The workaround is to restart either the PostgreSQL replica that is receiving UPDATE transactions or the service that is sending them. The following script can automatically detect this condition and restart affected PostgreSQL replicas.
NOTE
Do not run this script multiple times in quick succession. The script may detect a false positive and restart replicas unnecessarily if the PostgreSQL server logs have not yet advanced beyond the detection threshold of the last 50 log entries.
(ncn-mw#
) Run the check_postgres_replica_transactions.sh
script.
/usr/share/doc/csm/troubleshooting/scripts/check_postgres_replica_transactions.sh
Example output:
INFO: Checking cray-nls-postgres-0 in namespace argo
INFO: Checking cray-nls-postgres-1 in namespace argo
INFO: Checking capsules-dispatch-server-postgres-0 in namespace services
INFO: Checking capsules-dispatch-server-postgres-1 in namespace services
INFO: Checking capsules-warehouse-server-postgres-0 in namespace services
INFO: Checking capsules-warehouse-server-postgres-1 in namespace services
INFO: Checking cfs-ara-postgres-0 in namespace services
INFO: Checking cfs-ara-postgres-1 in namespace services
INFO: Checking cray-console-data-postgres-1 in namespace services
INFO: Checking cray-dhcp-kea-postgres-0 in namespace services
INFO: Checking cray-dhcp-kea-postgres-2 in namespace services
INFO: Checking cray-dns-powerdns-postgres-0 in namespace services
INFO: Checking cray-dns-powerdns-postgres-1 in namespace services
INFO: Checking cray-hms-badger-postgres-0 in namespace services
INFO: Checking cray-hms-badger-postgres-2 in namespace services
INFO: Checking cray-sls-postgres-0 in namespace services
INFO: Checking cray-sls-postgres-2 in namespace services
INFO: Checking cray-smd-postgres-0 in namespace services
INFO: Checking cray-smd-postgres-1 in namespace services
INFO: Checking gitea-vcs-postgres-1 in namespace services
INFO: Checking gitea-vcs-postgres-2 in namespace services
INFO: Checking keycloak-postgres-0 in namespace services
INFO: Checking keycloak-postgres-2 in namespace services
INFO: Checking cray-spire-postgres-1 in namespace spire
INFO: Checking cray-spire-postgres-2 in namespace spire
WARN: Restarting PostgreSQL replica Pod cray-spire-postgres-2 that is receiving UPDATE transactions
INFO: Checking spire-postgres-0 in namespace spire
WARN: Restarting PostgreSQL replica Pod spire-postgres-0 that is receiving UPDATE transactions
INFO: Checking spire-postgres-1 in namespace spire
It is necessary to restart affected services or their database in order to force them to connect to the correct instance of the database.
(ncn-mw#
) Restart the Postgres connection pool.
If the spire-server
has the errors, restart the spire-postgres-pooler
deployment.
kubectl -n spire rollout restart deployment spire-postgres-pooler
If the cray-spire-server
has the errors, restart the cray-spire-postgres-pooler
deployment.
kubectl -n spire rollout restart deployment cray-spire-postgres-pooler
(ncn-mw#
) Wait for the service to restart and check the logs to ensure that there are no more errors.
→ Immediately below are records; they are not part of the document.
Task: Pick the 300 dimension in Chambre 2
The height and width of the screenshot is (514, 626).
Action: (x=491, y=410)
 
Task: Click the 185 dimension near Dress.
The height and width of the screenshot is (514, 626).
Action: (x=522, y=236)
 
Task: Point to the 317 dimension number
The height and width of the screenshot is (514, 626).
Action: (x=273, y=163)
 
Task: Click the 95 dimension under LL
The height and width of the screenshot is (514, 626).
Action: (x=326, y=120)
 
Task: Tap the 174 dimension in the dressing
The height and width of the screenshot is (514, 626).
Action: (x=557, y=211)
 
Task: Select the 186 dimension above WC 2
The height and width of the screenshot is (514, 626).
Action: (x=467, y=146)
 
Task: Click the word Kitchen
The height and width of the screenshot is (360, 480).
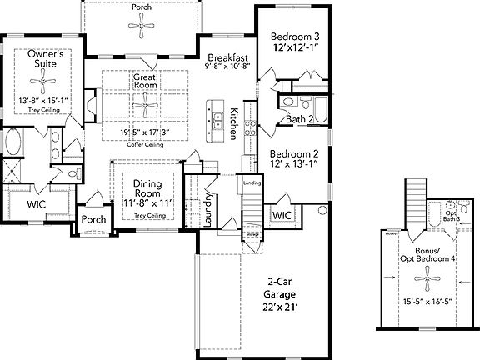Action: (236, 122)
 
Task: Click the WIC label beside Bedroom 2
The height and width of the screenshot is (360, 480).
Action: (279, 215)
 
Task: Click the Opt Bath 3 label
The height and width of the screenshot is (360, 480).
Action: (451, 216)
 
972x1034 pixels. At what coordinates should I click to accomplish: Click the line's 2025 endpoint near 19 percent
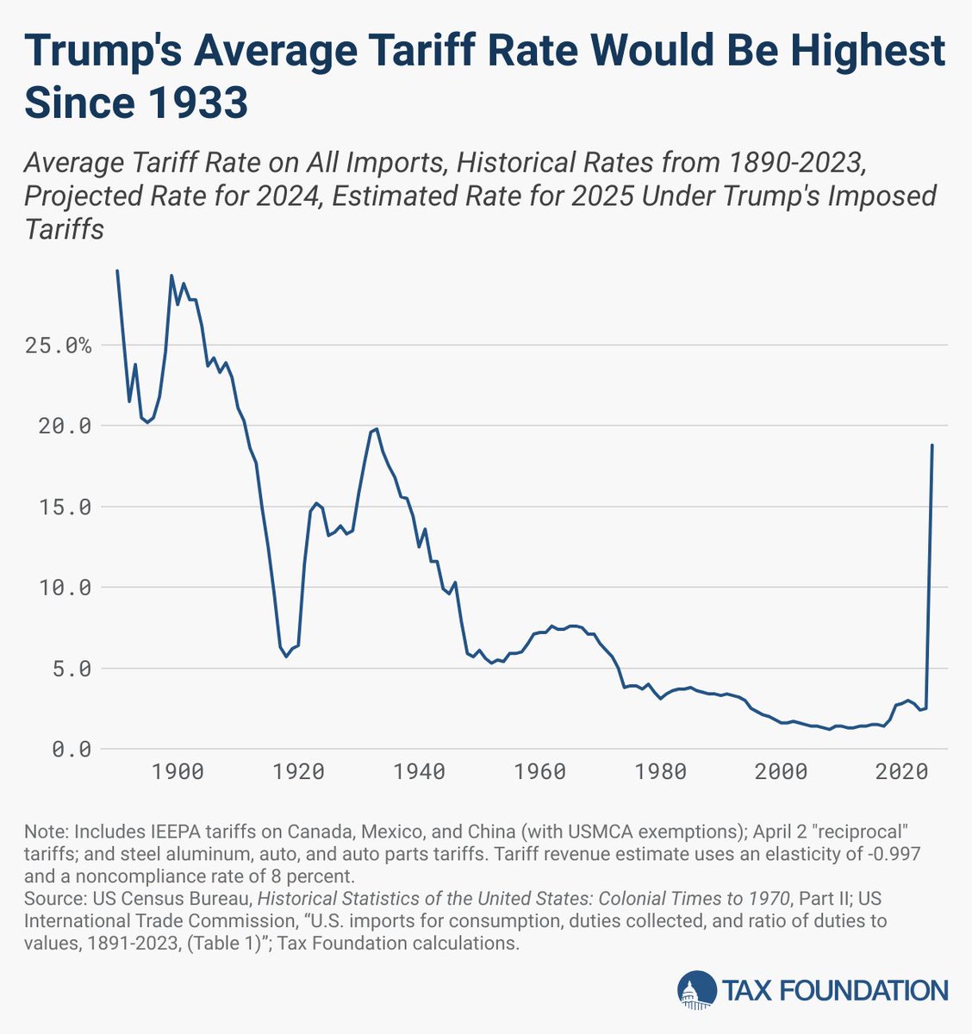pyautogui.click(x=932, y=445)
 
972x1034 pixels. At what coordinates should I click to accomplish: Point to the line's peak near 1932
pyautogui.click(x=377, y=428)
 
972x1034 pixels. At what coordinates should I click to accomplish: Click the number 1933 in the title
pyautogui.click(x=197, y=103)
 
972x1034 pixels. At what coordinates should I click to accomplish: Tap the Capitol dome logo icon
pyautogui.click(x=696, y=989)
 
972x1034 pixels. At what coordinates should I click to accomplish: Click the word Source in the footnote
pyautogui.click(x=50, y=899)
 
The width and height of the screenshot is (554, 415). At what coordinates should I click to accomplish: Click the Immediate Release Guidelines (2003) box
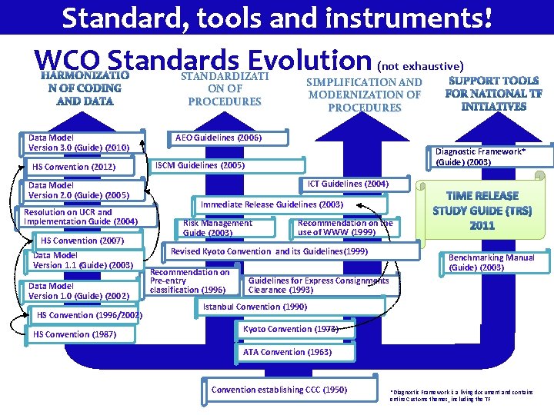[x=272, y=205]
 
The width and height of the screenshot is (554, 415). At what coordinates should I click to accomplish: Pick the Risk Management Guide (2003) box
[x=225, y=227]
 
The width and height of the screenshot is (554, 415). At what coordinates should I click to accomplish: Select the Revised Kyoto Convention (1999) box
[x=269, y=252]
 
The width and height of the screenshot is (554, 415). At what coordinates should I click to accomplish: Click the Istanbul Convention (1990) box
[x=254, y=307]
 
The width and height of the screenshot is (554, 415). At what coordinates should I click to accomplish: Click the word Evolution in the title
[x=307, y=61]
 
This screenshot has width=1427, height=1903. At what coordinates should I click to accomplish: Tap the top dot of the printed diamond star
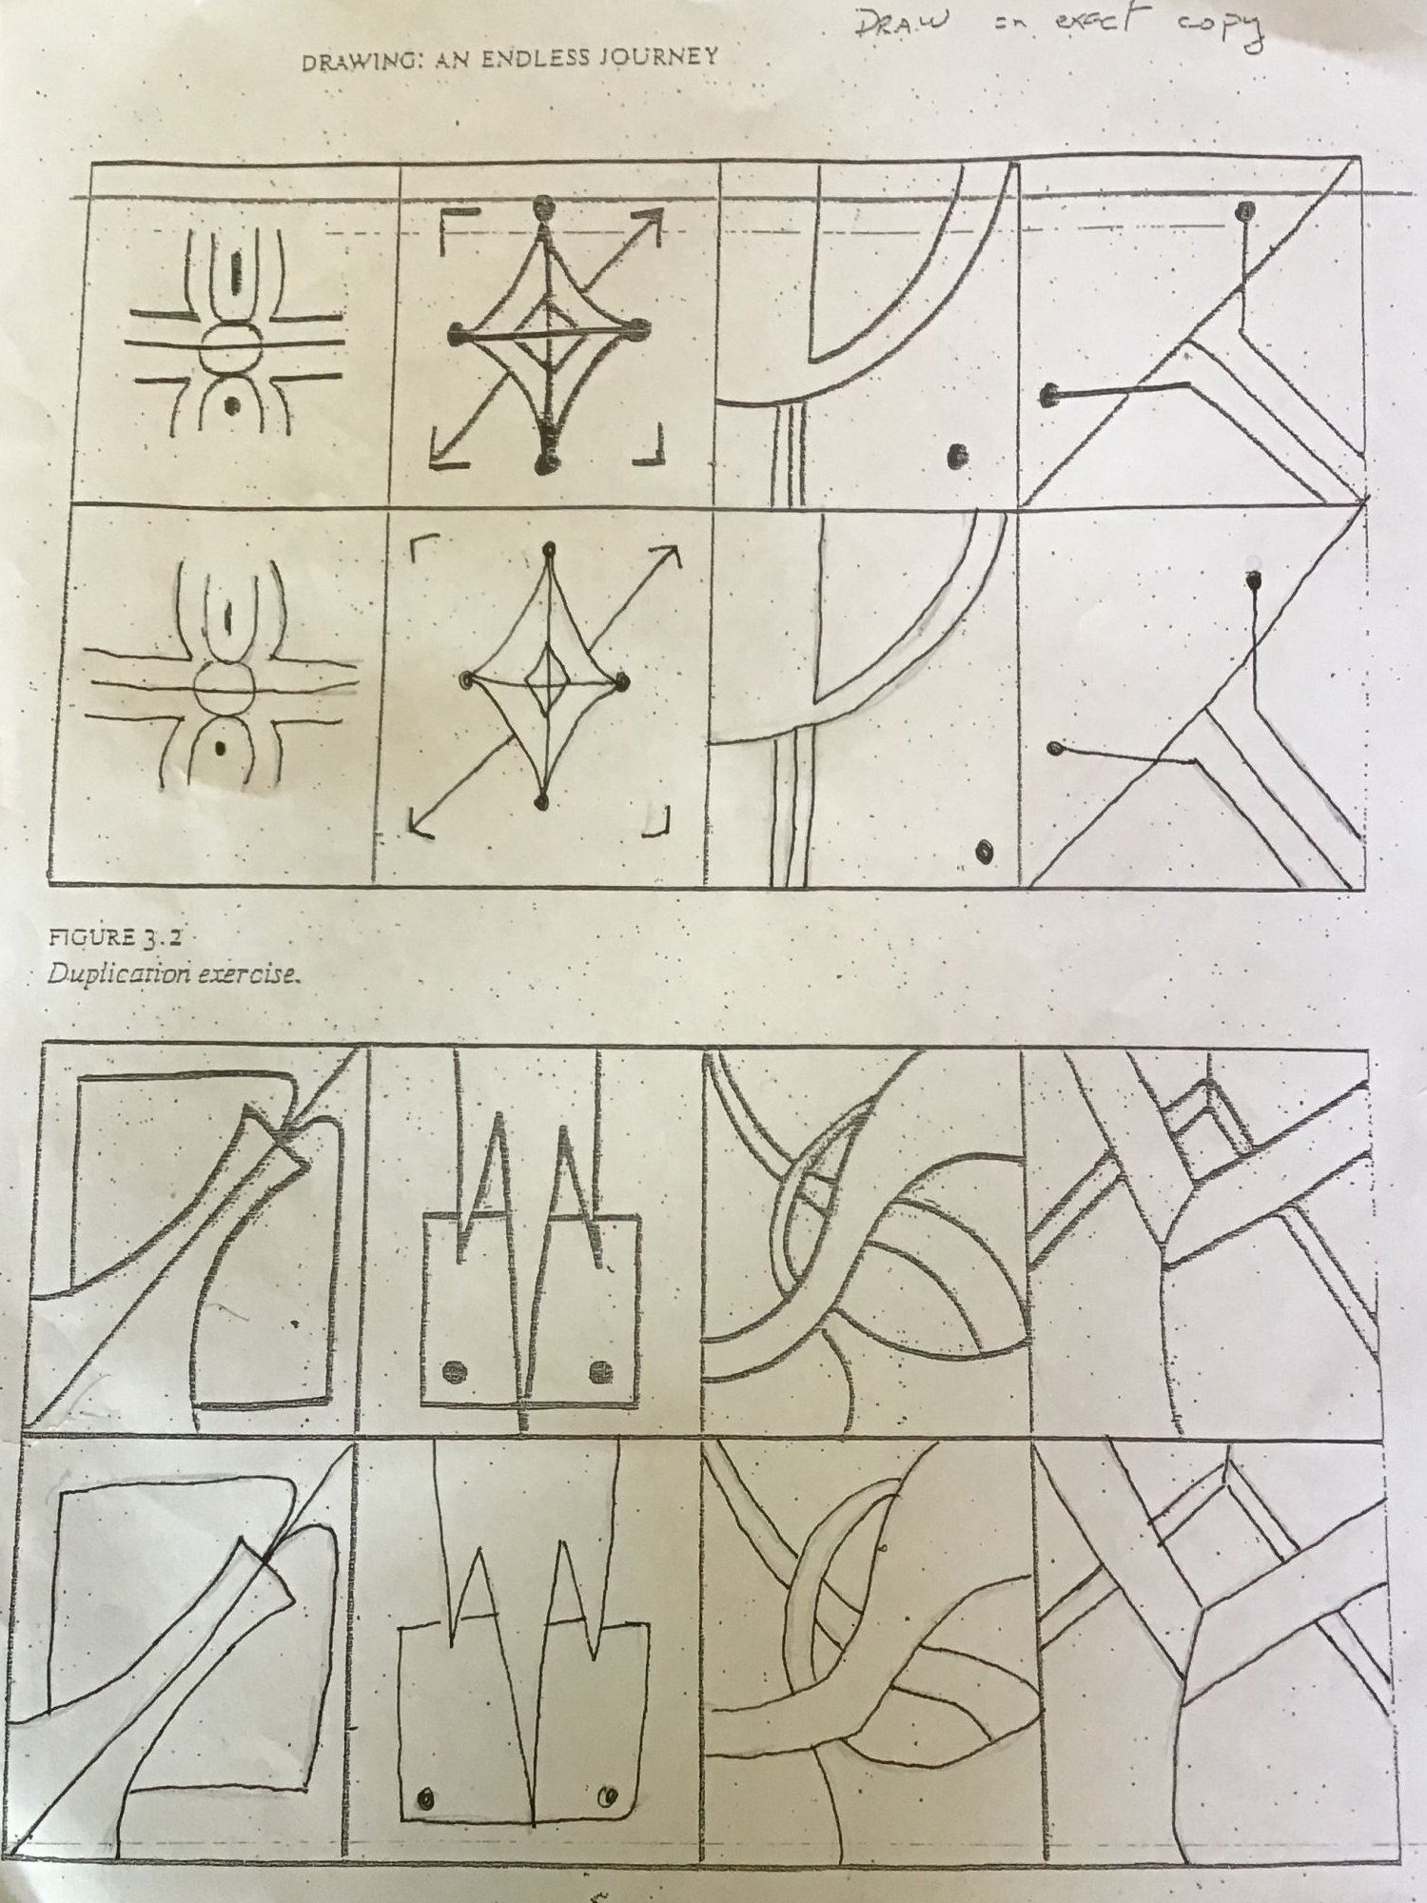point(543,205)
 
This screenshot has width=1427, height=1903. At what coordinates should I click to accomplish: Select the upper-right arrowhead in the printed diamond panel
point(653,222)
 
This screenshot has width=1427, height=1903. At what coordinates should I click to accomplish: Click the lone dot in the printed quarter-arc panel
point(954,458)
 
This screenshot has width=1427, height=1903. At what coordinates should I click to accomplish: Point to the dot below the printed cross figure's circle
point(229,403)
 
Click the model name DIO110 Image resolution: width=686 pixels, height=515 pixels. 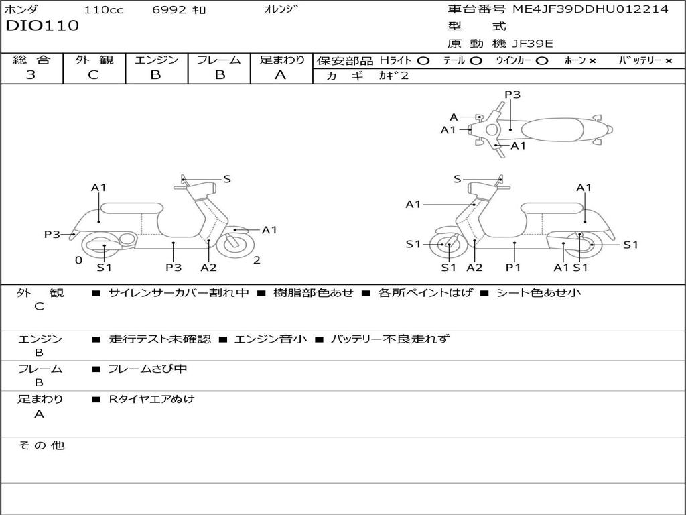42,26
If other services are exhibiting this problem restart their database cluster.
The below example uses the cray-sls-postgres
database cluster, refer to the output of kubectl get postgresql -A
for all possible database clusters.
(ncn-mw#
) Restart the impacted Postgres database StatefulSet.
kubectl -n services rollout restart statefulset cray-sls-postgres
(ncn-mw#
) Wait for the cluster to restart and check the logs to ensure that there are no more errors.